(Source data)
☆ ☆ ☆ ☆ ☆

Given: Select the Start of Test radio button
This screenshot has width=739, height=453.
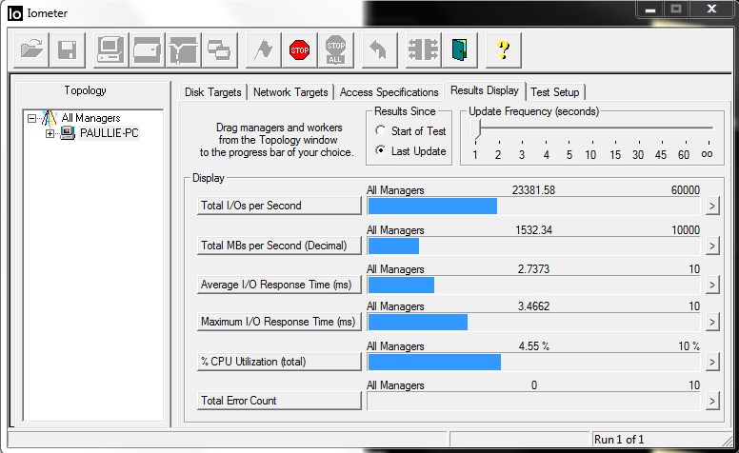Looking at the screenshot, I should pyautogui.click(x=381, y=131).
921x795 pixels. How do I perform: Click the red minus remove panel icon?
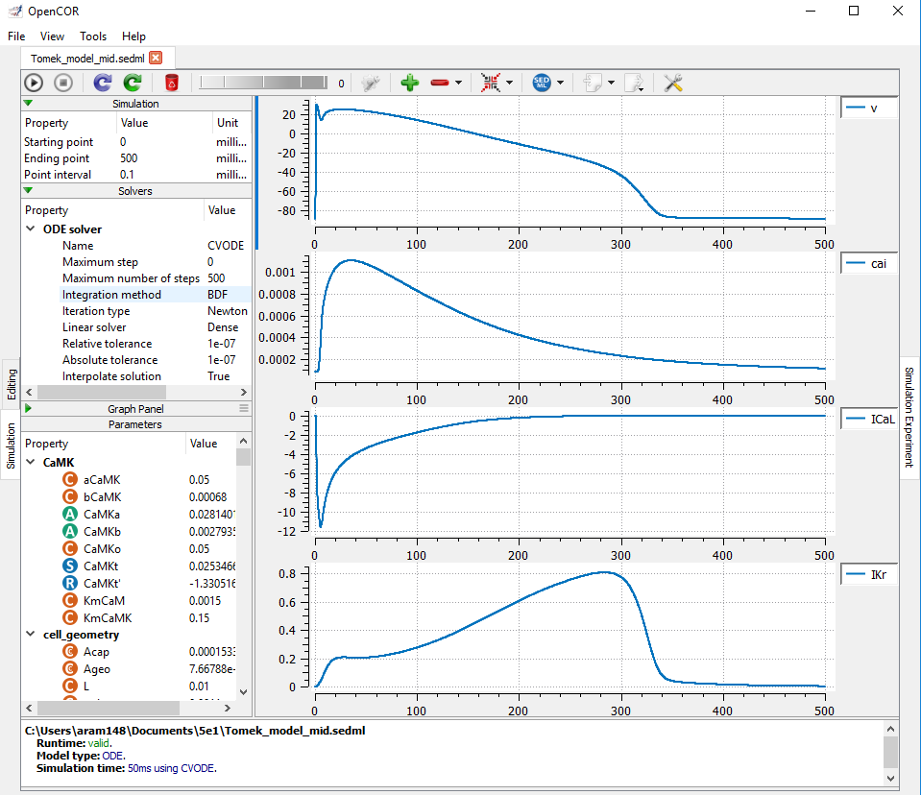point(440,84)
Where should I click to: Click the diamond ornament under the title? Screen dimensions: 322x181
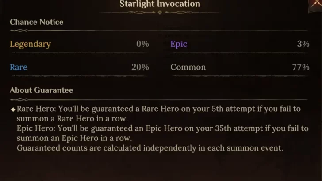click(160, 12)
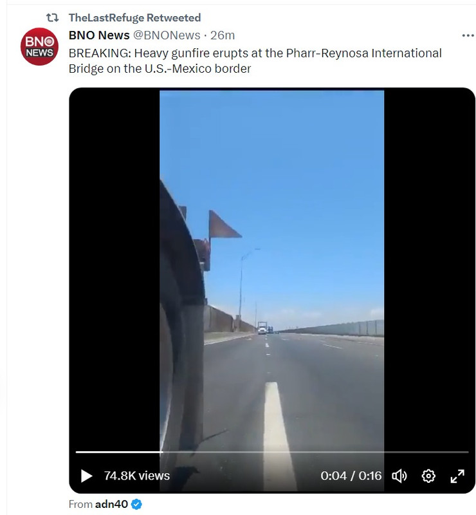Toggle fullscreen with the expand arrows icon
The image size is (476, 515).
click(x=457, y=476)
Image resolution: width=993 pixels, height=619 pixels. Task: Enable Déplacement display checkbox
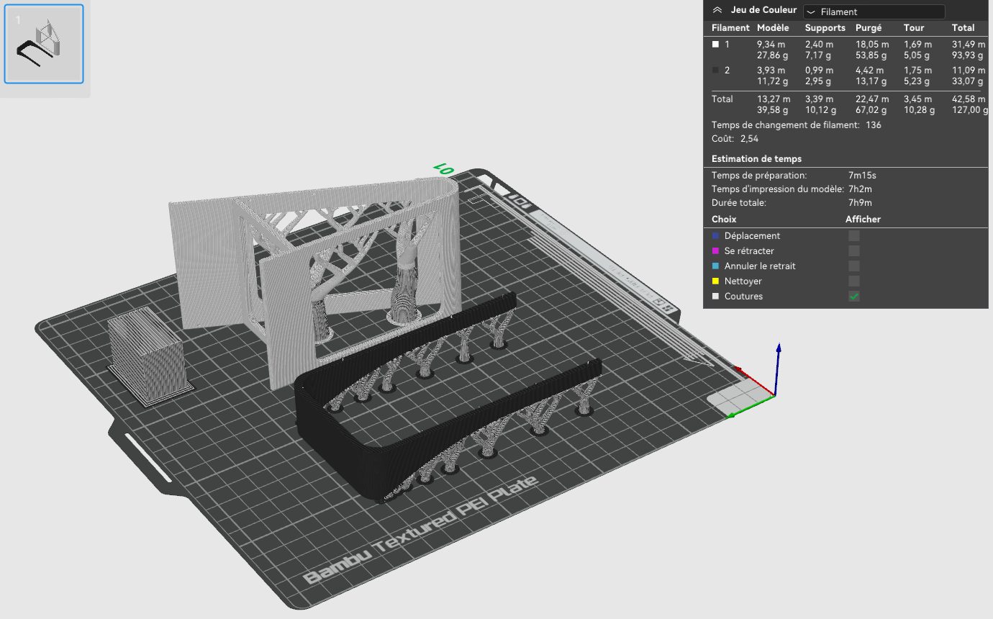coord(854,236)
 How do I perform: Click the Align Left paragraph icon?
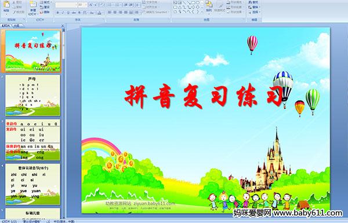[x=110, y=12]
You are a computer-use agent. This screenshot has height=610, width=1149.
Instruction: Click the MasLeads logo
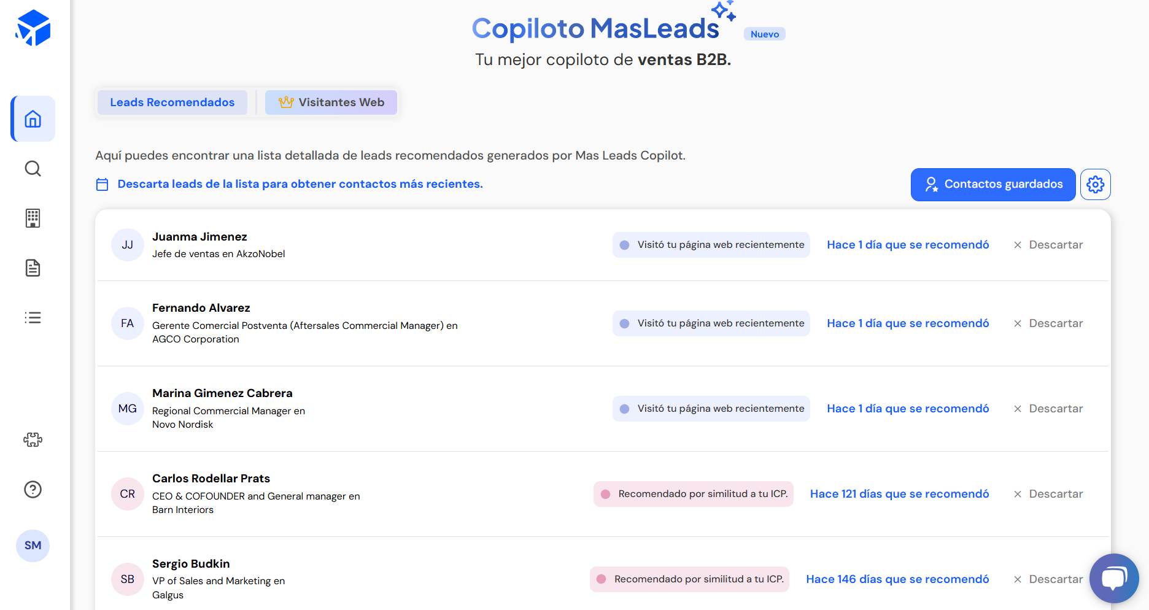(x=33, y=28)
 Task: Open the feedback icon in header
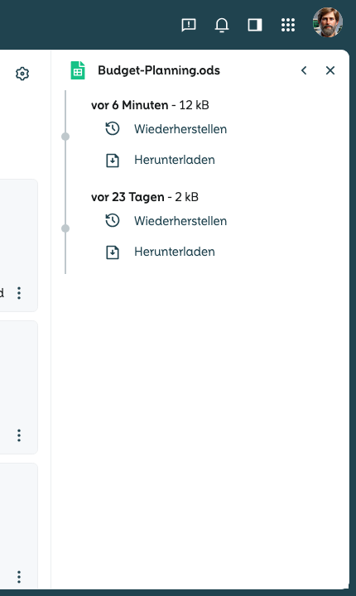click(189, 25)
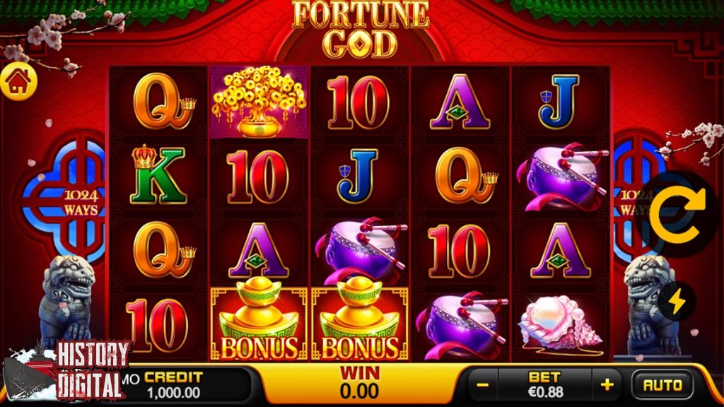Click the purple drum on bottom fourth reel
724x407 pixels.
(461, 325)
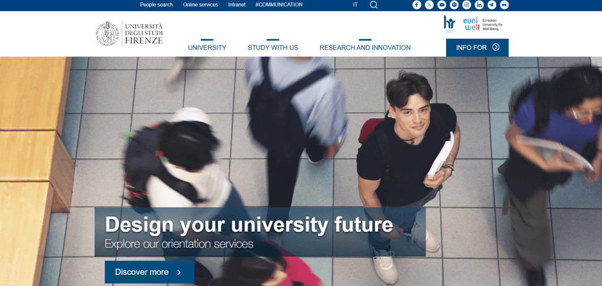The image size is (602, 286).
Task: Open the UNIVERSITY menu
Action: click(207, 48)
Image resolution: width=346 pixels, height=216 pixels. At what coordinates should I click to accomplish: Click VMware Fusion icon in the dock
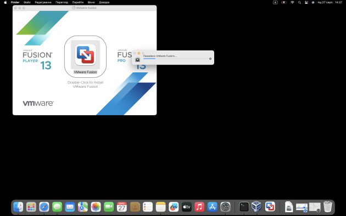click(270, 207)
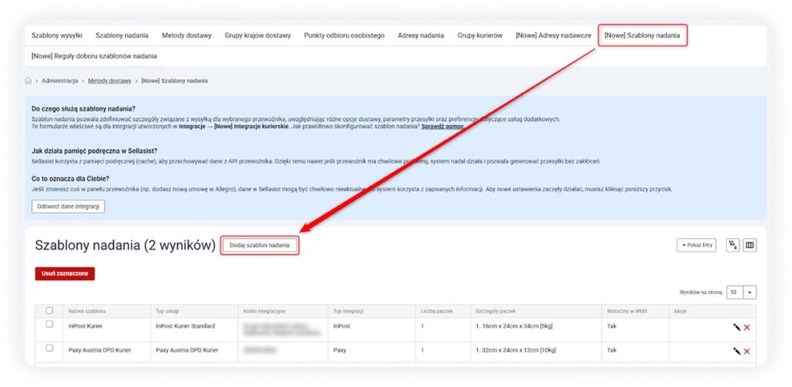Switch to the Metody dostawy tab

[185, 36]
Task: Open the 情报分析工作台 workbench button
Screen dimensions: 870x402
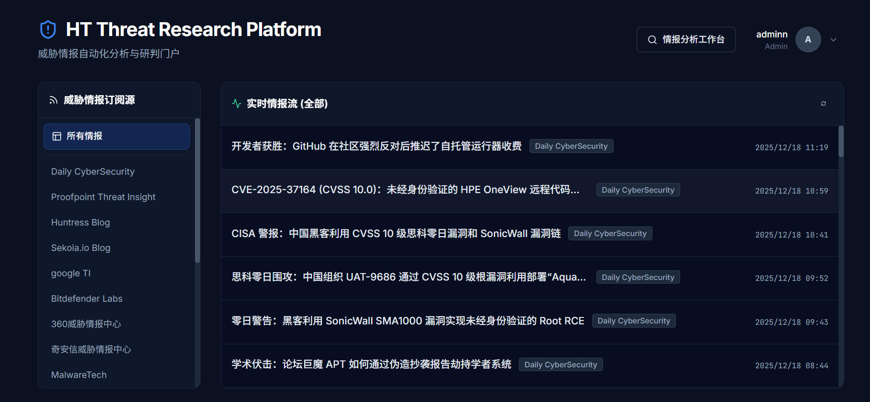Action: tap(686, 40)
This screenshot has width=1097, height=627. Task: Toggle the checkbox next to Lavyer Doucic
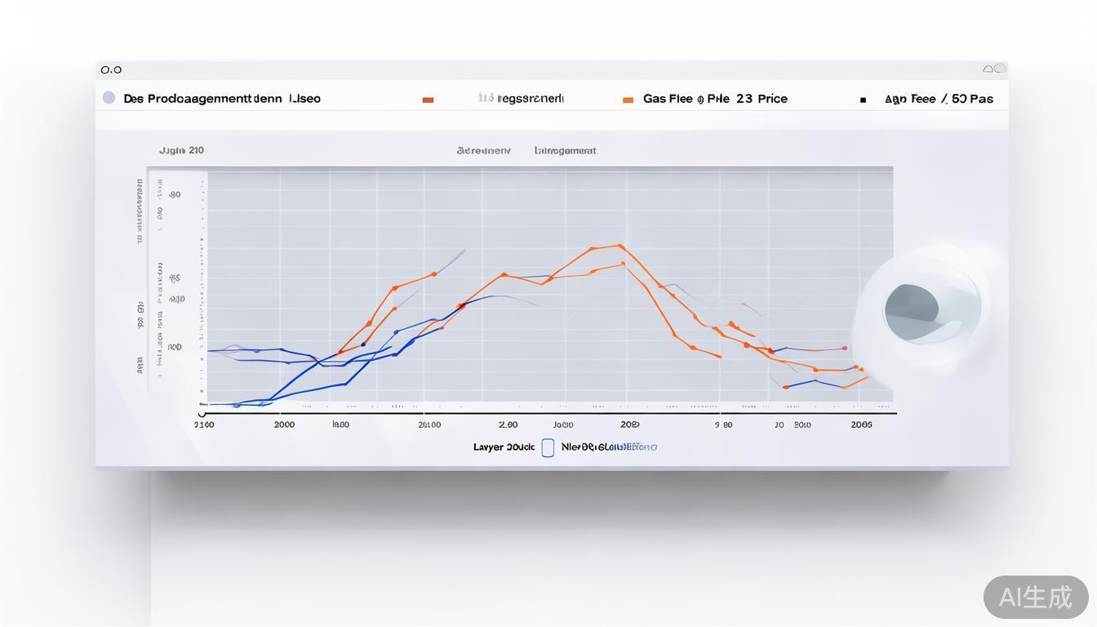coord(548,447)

☆ ☆ ☆ ☆ ☆

Your reply should consist only of the lines running from the line with "Instruction: Click the MasLeads logo" to the end of the entries, both included, copied exactly and without any pictures.

**Exercise result**
Instruction: Click the MasLeads logo
(x=33, y=28)
 Task: Open the feedback icon in header
click(189, 25)
Click the purple drum on bottom fourth reel
724x407 pixels.
(461, 325)
The image size is (602, 286).
Task: Open the UNIVERSITY menu
Action: click(207, 48)
Image resolution: width=346 pixels, height=216 pixels. At what coordinates should I click to accomplish: Click VMware Fusion icon in the dock
click(270, 207)
Switch to the Metody dostawy tab

[185, 36]
Task: Open the 情报分析工作台 workbench button
Screen dimensions: 870x402
Action: tap(686, 40)
This screenshot has width=1097, height=627. Task: Toggle the checkbox next to Lavyer Doucic
coord(548,447)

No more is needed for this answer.